Sobre os 95 anos de Alguma Poesia, do gauche de Itabira, em 2010

Arte de Lívia Magalhães com imagem de Reprodução: Fundação Cultural Carlos Drummond de Andrade, Itabira

“Queremos apenas a metade do que fomos.”

Por Dionísio da Silva (doutor em letras pela USP)

Jornal do Brasil (RJ), 23/3/2010 – Entre as efemérides deste 2010, teremos os 80 anos de Alguma Poesia, livro de estreia de Carlos Drummond de Andrade. Ele não pertenceu à Academia Brasileira de Letras, mas é um dos nossos maiores poetas de todos os tempos.

Provavelmente só não ganhou o Prêmio Nobel porque escreveu em português, um dialeto na Galáxia Gutenberg. No entanto, a primeira edição foi de apenas 500 exemplares, custeada pelo autor.

Reprodução: Acervo da Hemeroteca BN-Rio

Abre o livro o Poema de Sete Faces, cujos versos iniciais dizem: “Quando eu nasci um anjo torto/desses que vivem na sombra/ disse: Vai, Carlos! ser gauche na vida”. Quando escreveu esses versos, Drummond estava com 28 anos, formara-se em farmácia porque seus pais, fazendeiros decadentes, tinham exigido isso dele. Mas jamais exerceu a profissão.

Por que Drummond sentiu-se gauche na vida? Nascido em Itabira (MG), em 1902, escreveu seus primeiros textos entre fins da década de 20 e começo da de 30.

Na época, em vez do inglês, era o francês que aparecia com frequência na língua portuguesa, por um desses dois motivos: a pessoa não encontrava a palavra adequada para designar ou expressar certas realidades ou então queria mostrar que pertencia a uma classe social mais elevada, que sabia francês, vestia-se à moda francesa, conhecia pratos franceses, e importava, não apenas perfumes, roupas e cosméticos franceses, mas também revistas e livros franceses.

Reprodução: Acervo da Hemeroteca BN-Rio

E também o pão francês, que ainda hoje tem esse nome. Até fins do século 19, o pão mais comum no Brasil tinha miolo e casca escuros. Os viajantes de famílias ricas iam a Paris e na volta pediam a seus cozinheiros que fizessem um pão com miolo branco e casca dourada, como eles tinham visto e comido na França. Aqui a receita mudou um pouco, acrescida de açúcar e gordura na massa.

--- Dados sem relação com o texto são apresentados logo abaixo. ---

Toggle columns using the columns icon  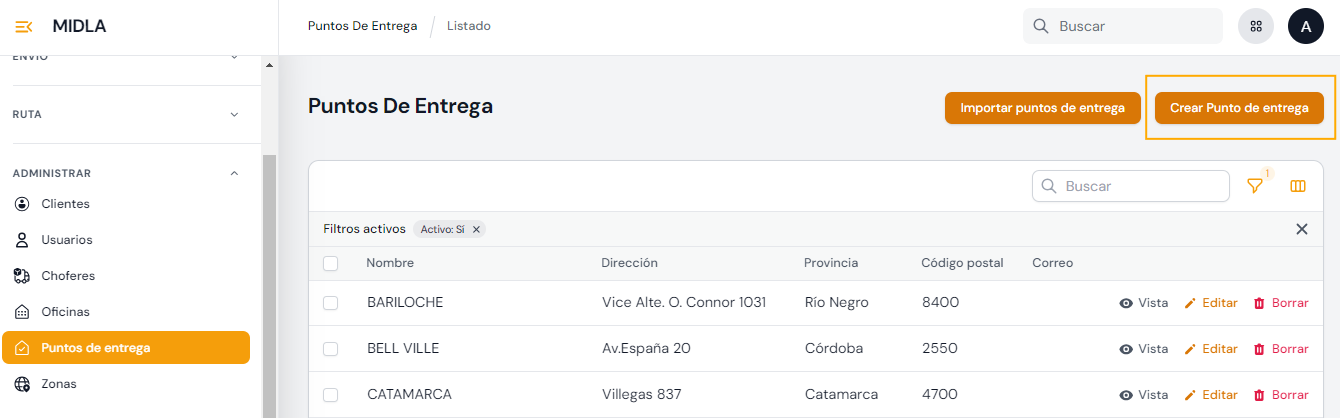pos(1298,186)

O que se deu com o francês antigamente agora ocorre com o inglês. Você vai a um evento, e as pessoas que o organizam chamam intervalo para o café de coffe break. Coffe para café? E break para pausa, intervalo? Break quer dizer quebrar, interromper, em inglês; o étimo é o mesmo do antigo breque dos carros, que já foi trocado por freio.

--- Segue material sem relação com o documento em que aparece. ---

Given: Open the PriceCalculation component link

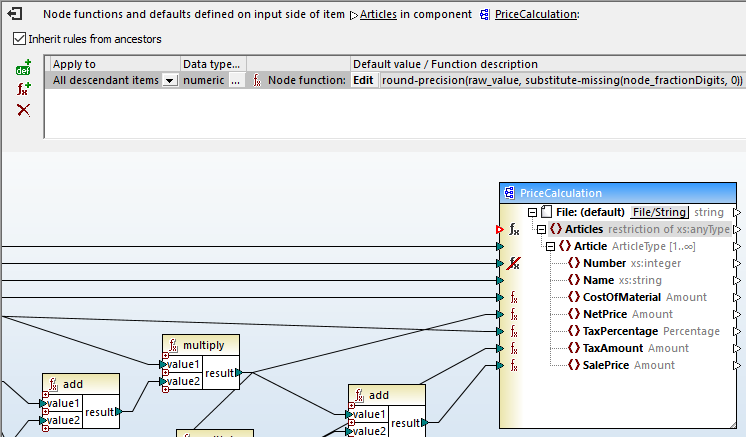Looking at the screenshot, I should click(x=536, y=15).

O francês gauche tinha substituído senestre, esquerda, palavra que tinha vindo do latim sinistra. O processo levou também a substituir destre, do latim dexter, por droit. Ainda hoje o francês, designa por droit/gauche por direito/esquerdo.

Reprodução: Acervo da Hemeroteca BN-Rio

É famosa a margem esquerda, rive gauche, do Sena, rio que atravessa Paris. O étimo latino permaneceu no sentido de esquerdo como indesejado, torto, errado, de que é exemplo a palavra “sinistro”, tão presente em apólice de seguro, designando desastre, incêndio, naufrágio etc. Que injustiça para com os canhotos!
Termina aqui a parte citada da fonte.